* **Supplied text**:
The era of orthovoltage radiotherapy (RT) and the Ralston Paterson “school of radiation dose delivery” [1] lasted for over 60 years. During these years radiotherapy planning was relatively simple: based on X-ray radiographs and 2D-coplanar, geometrically regular, well-shaped 2–6 beams focused on the tumor (fig. 1), whilst dose distribution was calculated based on diagrams of the percentage depth isodoses.
During the 1970s, cobalt units were gradually replaced by high-tech linear accelerators (Linacs), offering a wide range of MV energy (5–>20 MV) photon and electron beams. As opposed to Paterson’s principles, Fletcher’s rules were based on radiobiological principles, and have been universally accepted [2]. Linacs were gradually enriched with multileaf collimators (MLC), cone-beam CTs, real-time tumor tracking, fusion of the CT and Linacs (tomotherapy). Corollary to these technological innovations, RT planning has begun to use precise 3D-conformal IMRT, IGRT, IART, respiratory gating RT, biologically targeted IMRT [3–14], defined by Coleman et al. [12] as SMART radiotherapy. Irregular beam shapes made it possible to tailor the radiation dose which was focused both on the tumor and its margins, with a sharp decrease of radiation beyond this area (fig. 1). However, clinical practice has shown that this comprehensive and powerful solution is in fact a sword of Damocles. On the one hand, conformal techniques offer a substantial decrease in the dose deposited in the surrounding healthy tissues, and therefore reduce the risk of serious late complications., whilst on the other hand there is a risk of cold spot(s), even small ones, in the tumor volume, due to the dose within the tumor; this is likely to lower the preliminary predicted probability of local tumor control [14].

* **Study material**:
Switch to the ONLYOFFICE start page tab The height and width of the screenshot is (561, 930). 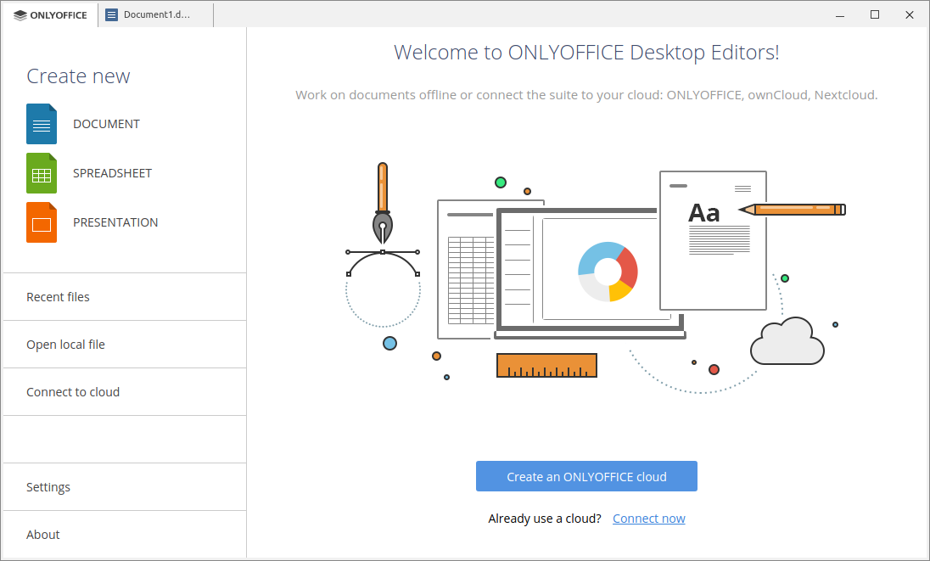tap(49, 14)
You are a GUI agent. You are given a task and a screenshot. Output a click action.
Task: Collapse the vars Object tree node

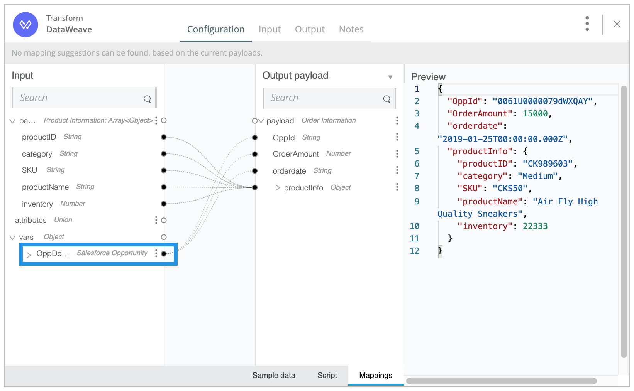click(x=12, y=238)
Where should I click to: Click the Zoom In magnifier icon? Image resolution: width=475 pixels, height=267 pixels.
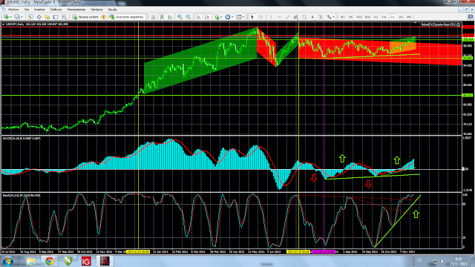180,17
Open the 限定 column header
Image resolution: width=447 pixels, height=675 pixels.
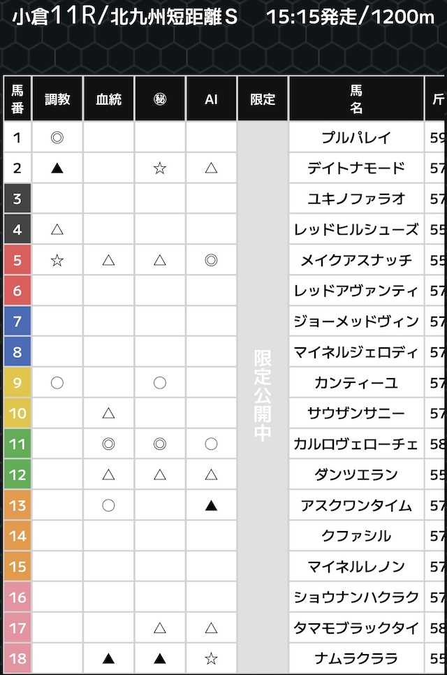pos(263,99)

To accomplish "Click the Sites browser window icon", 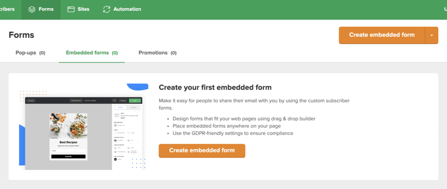I will tap(71, 9).
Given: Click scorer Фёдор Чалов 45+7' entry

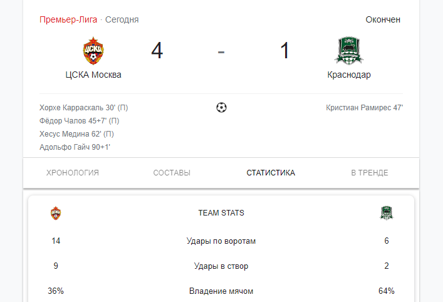Looking at the screenshot, I should [x=79, y=121].
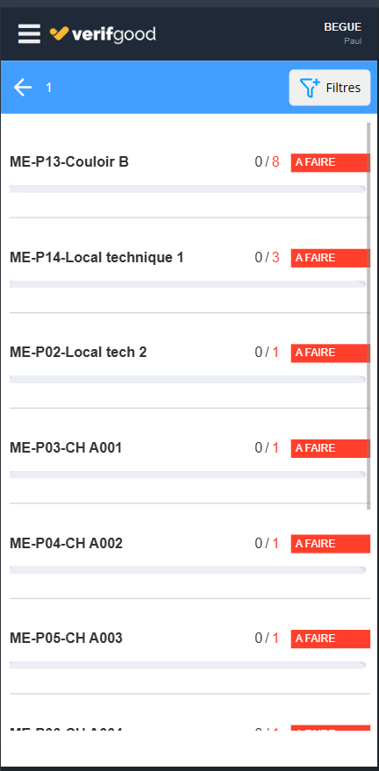Click A FAIRE badge for Local technique 1

331,258
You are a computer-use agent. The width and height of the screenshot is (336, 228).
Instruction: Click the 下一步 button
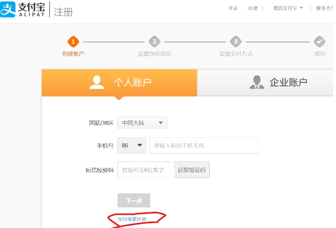point(134,200)
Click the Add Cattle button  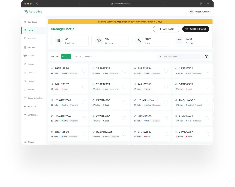coord(166,29)
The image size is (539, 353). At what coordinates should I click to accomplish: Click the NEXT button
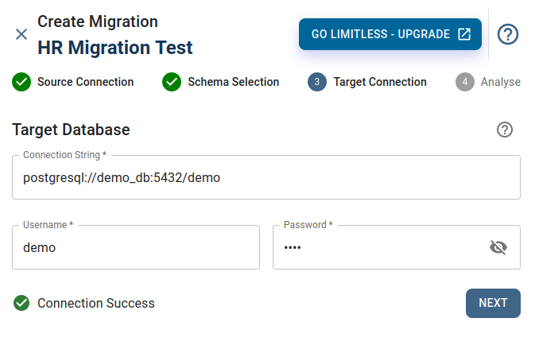point(493,303)
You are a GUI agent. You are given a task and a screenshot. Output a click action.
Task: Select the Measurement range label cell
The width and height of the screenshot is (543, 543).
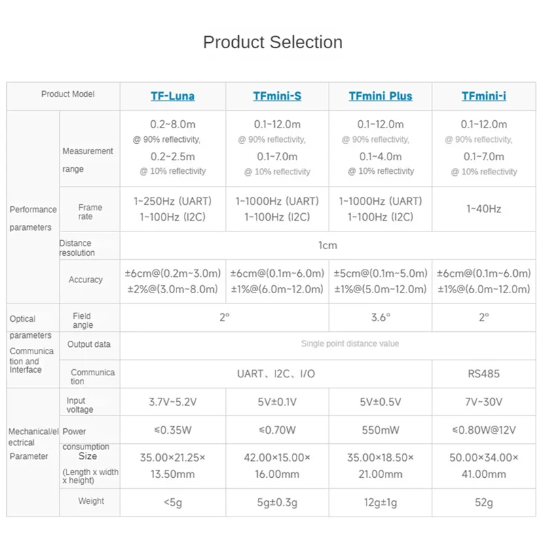tap(88, 160)
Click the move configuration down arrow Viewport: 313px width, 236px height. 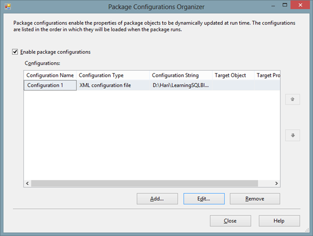pyautogui.click(x=292, y=135)
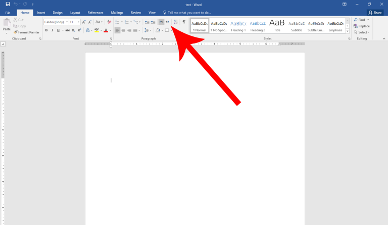
Task: Expand the font size dropdown
Action: pyautogui.click(x=78, y=22)
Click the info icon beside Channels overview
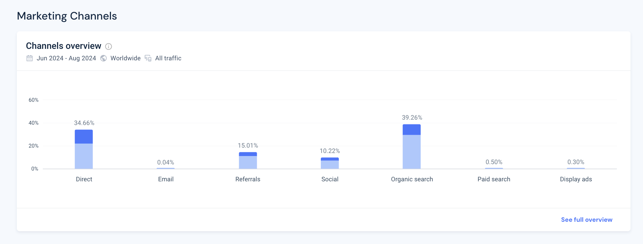 (x=108, y=47)
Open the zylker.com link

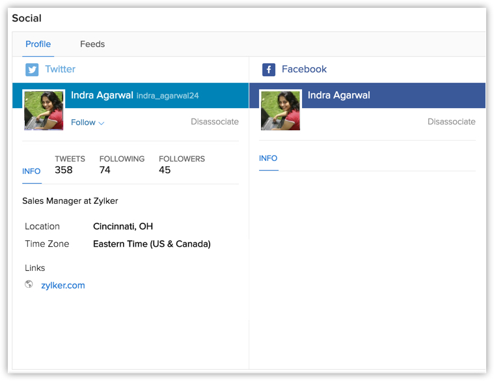click(63, 285)
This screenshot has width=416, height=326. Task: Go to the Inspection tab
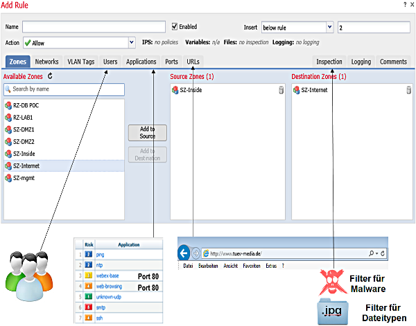(x=329, y=62)

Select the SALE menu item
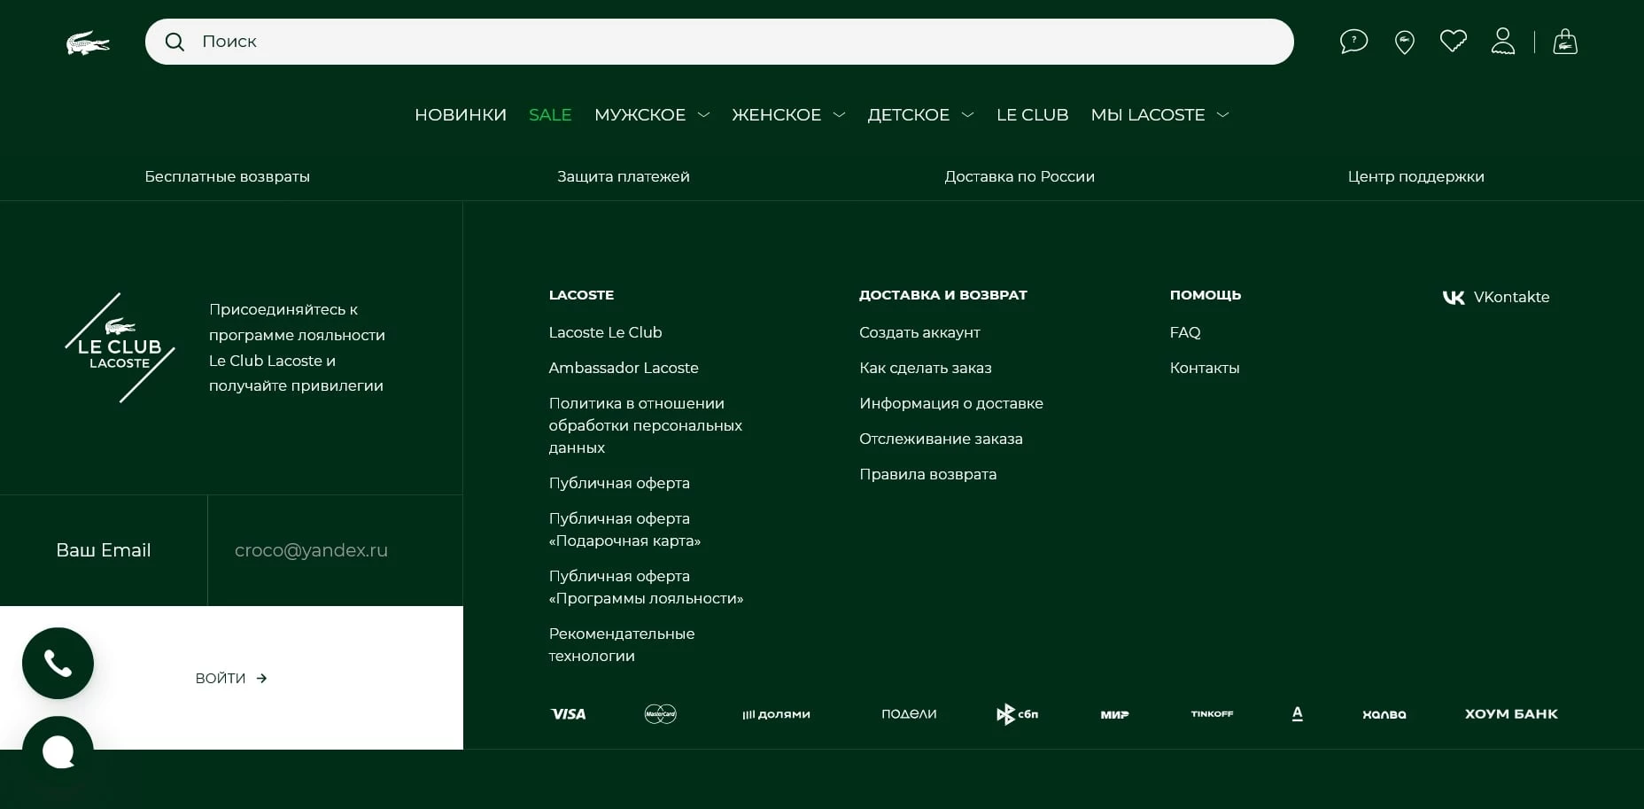coord(550,115)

* **Prompt 1**: Please retype the part of the radiotherapy passage that opens with the words containing "The era of orthovoltage" and closes with "percentage depth isodoses.".
* **Prompt 2**: According to the radiotherapy passage, what replaced cobalt units during the 1970s?
* **Prompt 3**: Write what comes next in the radiotherapy passage, picking up after its final sentence.

* **Your response 1**:
The era of orthovoltage radiotherapy (RT) and the Ralston Paterson “school of radiation dose delivery” [1] lasted for over 60 years. During these years radiotherapy planning was relatively simple: based on X-ray radiographs and 2D-coplanar, geometrically regular, well-shaped 2–6 beams focused on the tumor (fig. 1), whilst dose distribution was calculated based on diagrams of the percentage depth isodoses.

* **Your response 2**: High-tech linear accelerators (Linacs).

* **Your response 3**:
Such technological and systemic innovations [3–14] in three-dimensional RT has opened the possibility for various altered dose fractionation schedules used either alone or combined with other therapeutic modalities like surgery or chemotherapy [12, 15–17]. Moreover, proton and boron therapy have appeared, yet their set up is extremely expensive so the practical use is still somewhat limited. The next interesting option, increasingly growing in popularity, is stereotactic hypofractionated radiotherapy (radiosurgery, SHRT, SHRS) [18–20]. Although its principles were already defined in 1948 by Takahaschi [8], SHRT has been widely used only since 2000, mainly due to special modifications of the Linacs (VMAT) and the new robotic CyberKnife. A key-principle of this method is the use of many (even more than 100) pencil beams focused on the tumor, with a sharp down dose gradient beyond its bounds (fig. 1). SHRT is an example of a “round game” in radiotherapy, meaning the return of RT to its roots, when in the 1900s, single or a very few large dose fractions were being used. This method was, however, quickly abandoned because of the very high incidence of lethal late complications. After more than 100 years, it came back to the RT arena, offering many pencil beams and robotic computerized 3D-dose planning systems instead of geometrically shaped single or two-dimensional field techniques and a low energy X-ray beam. Moreover, SHRT can be used as radical therapy or as a palliative treatment in the case of single or multiple distant metastases irradiated during a single set-up session. However, SHRT has one important limitation – it can only be used in the case of small and well-defined lesions.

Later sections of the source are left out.